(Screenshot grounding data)
•••
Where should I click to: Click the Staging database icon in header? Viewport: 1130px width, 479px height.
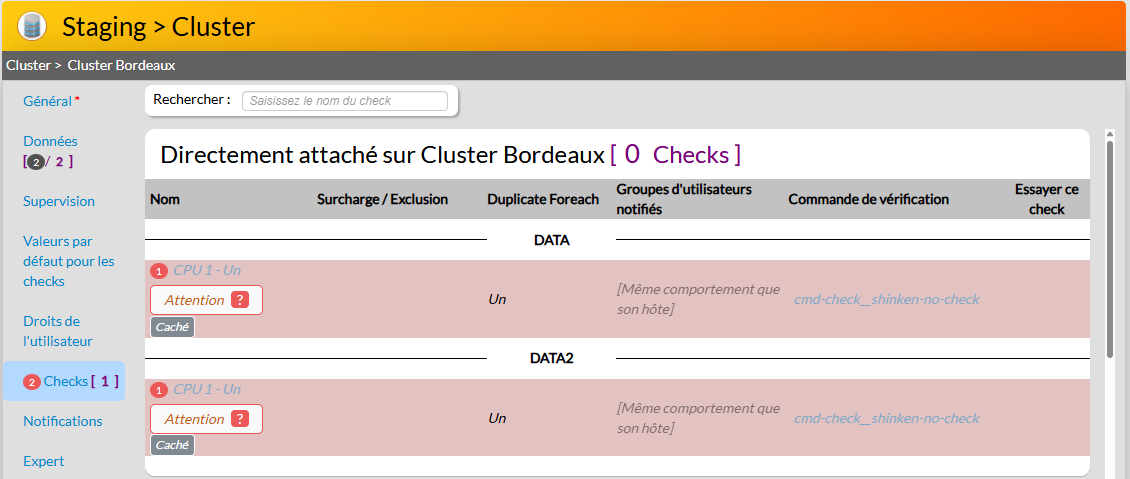point(32,26)
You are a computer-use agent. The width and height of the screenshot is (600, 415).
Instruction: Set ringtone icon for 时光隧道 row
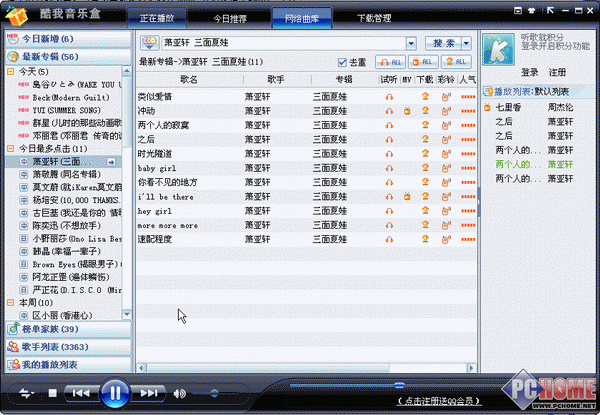[x=445, y=154]
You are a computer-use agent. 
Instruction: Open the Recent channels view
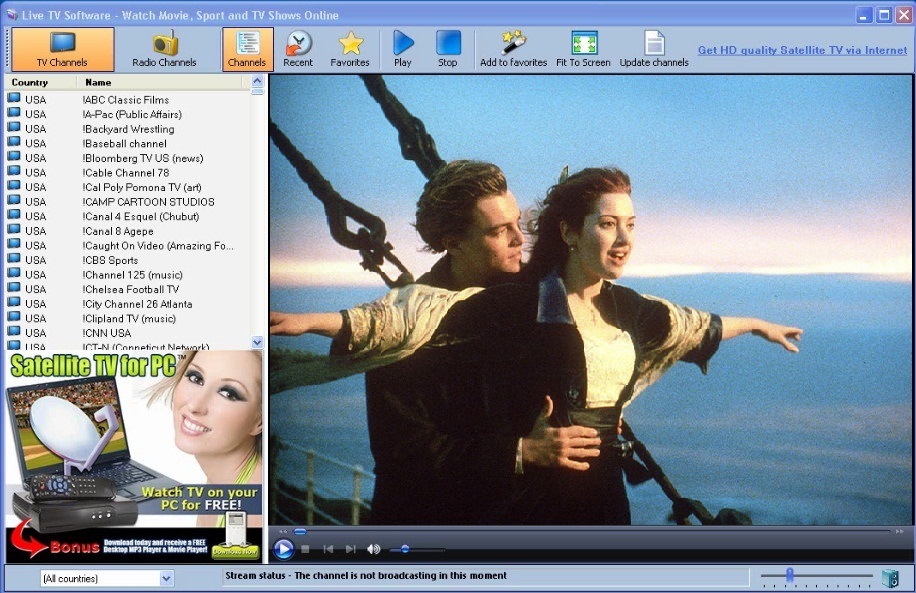point(297,48)
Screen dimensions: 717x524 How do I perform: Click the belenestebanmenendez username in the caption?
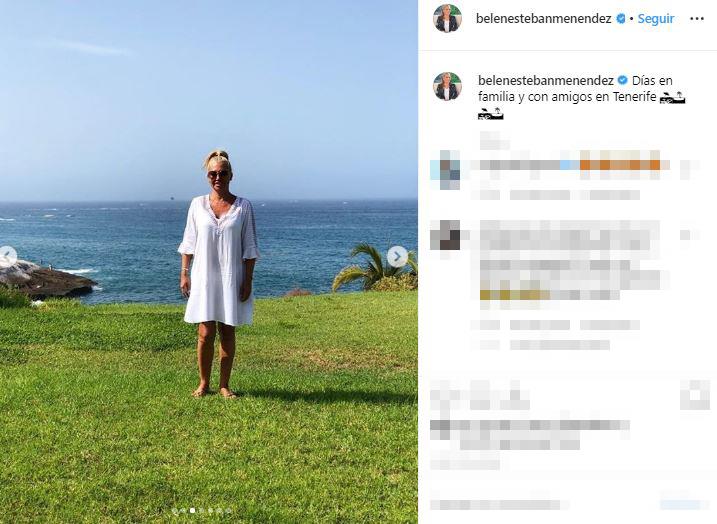(546, 80)
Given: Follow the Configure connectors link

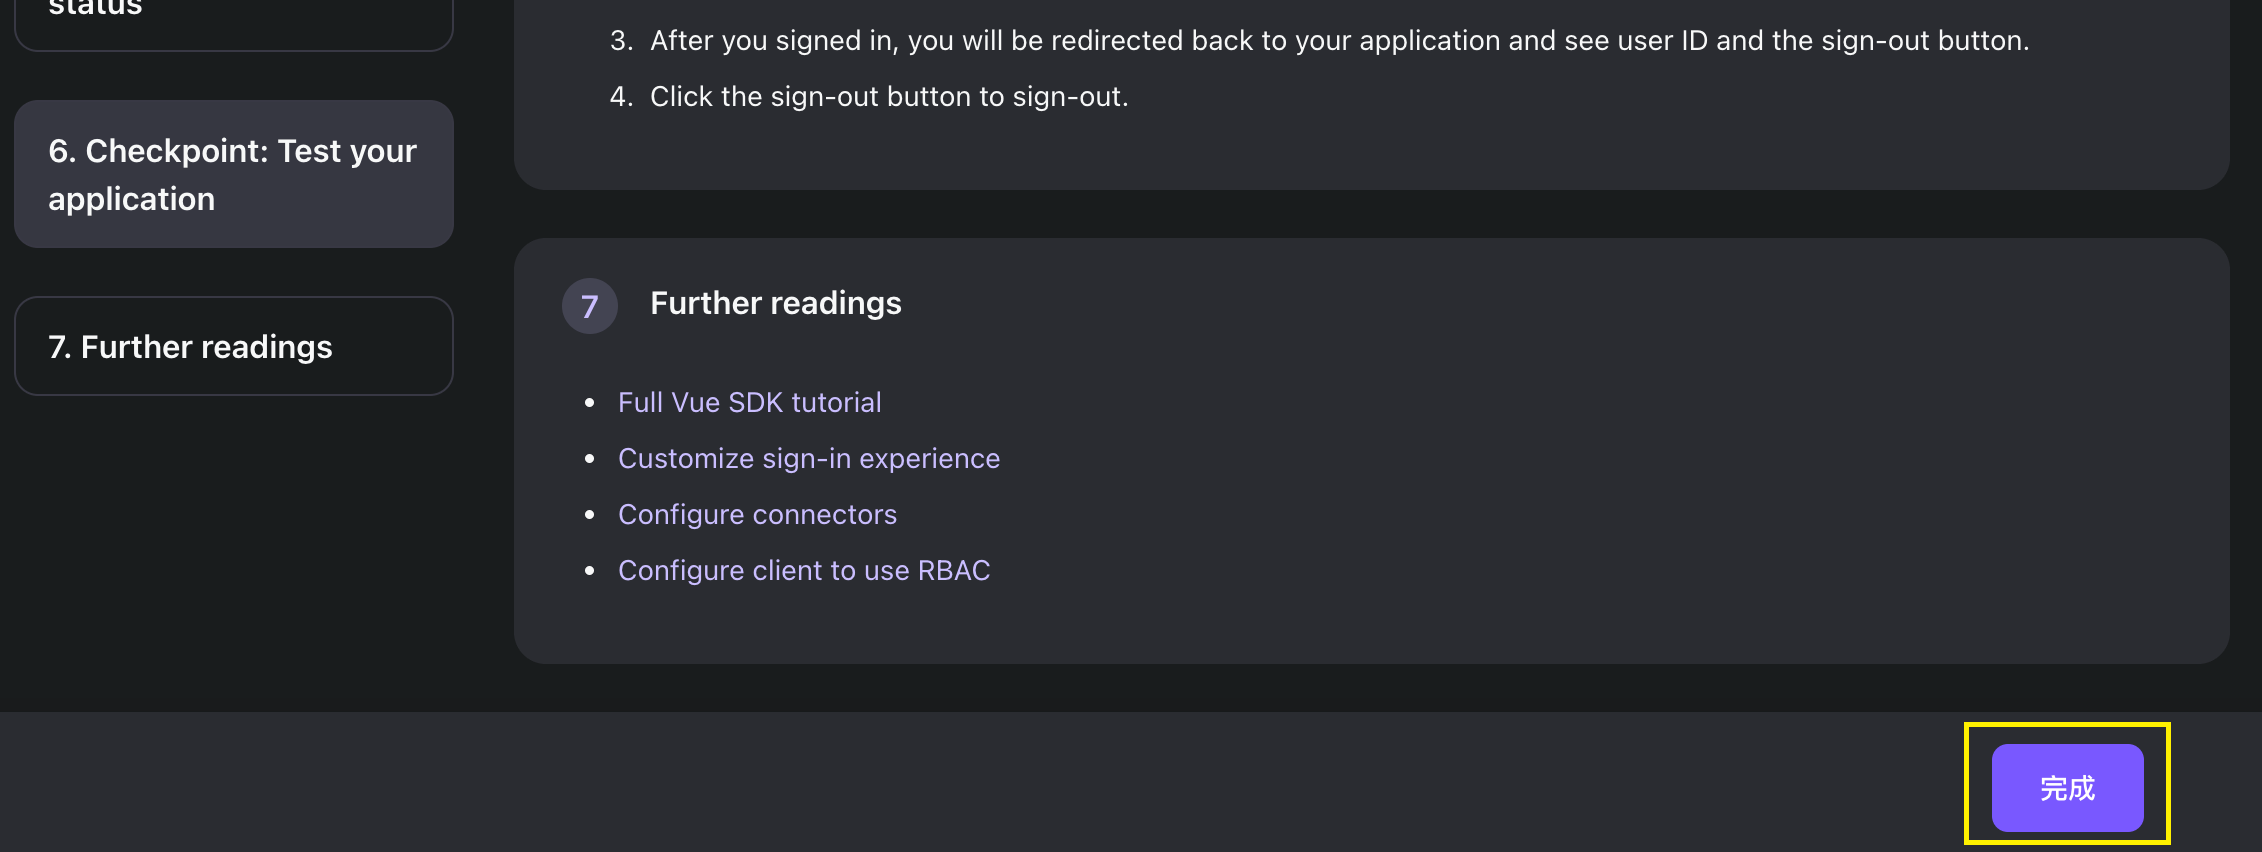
•••
Exercise description: All the data above is to be transcribed exactly, with no pictures included.

Result of this exercise:
Where should I click to: Click the Staging database icon in header? Viewport: 1130px width, 479px height.
point(32,26)
You are a computer-use agent. The width and height of the screenshot is (600, 415).
Instruction: Set ringtone icon for 时光隧道 row
[x=445, y=154]
You are a computer-use agent. 
Instruction: Open the Recent channels view
point(297,48)
Screen dimensions: 717x524 How do I perform: Click the belenestebanmenendez username in the caption?
(546, 80)
Given: Follow the Configure connectors link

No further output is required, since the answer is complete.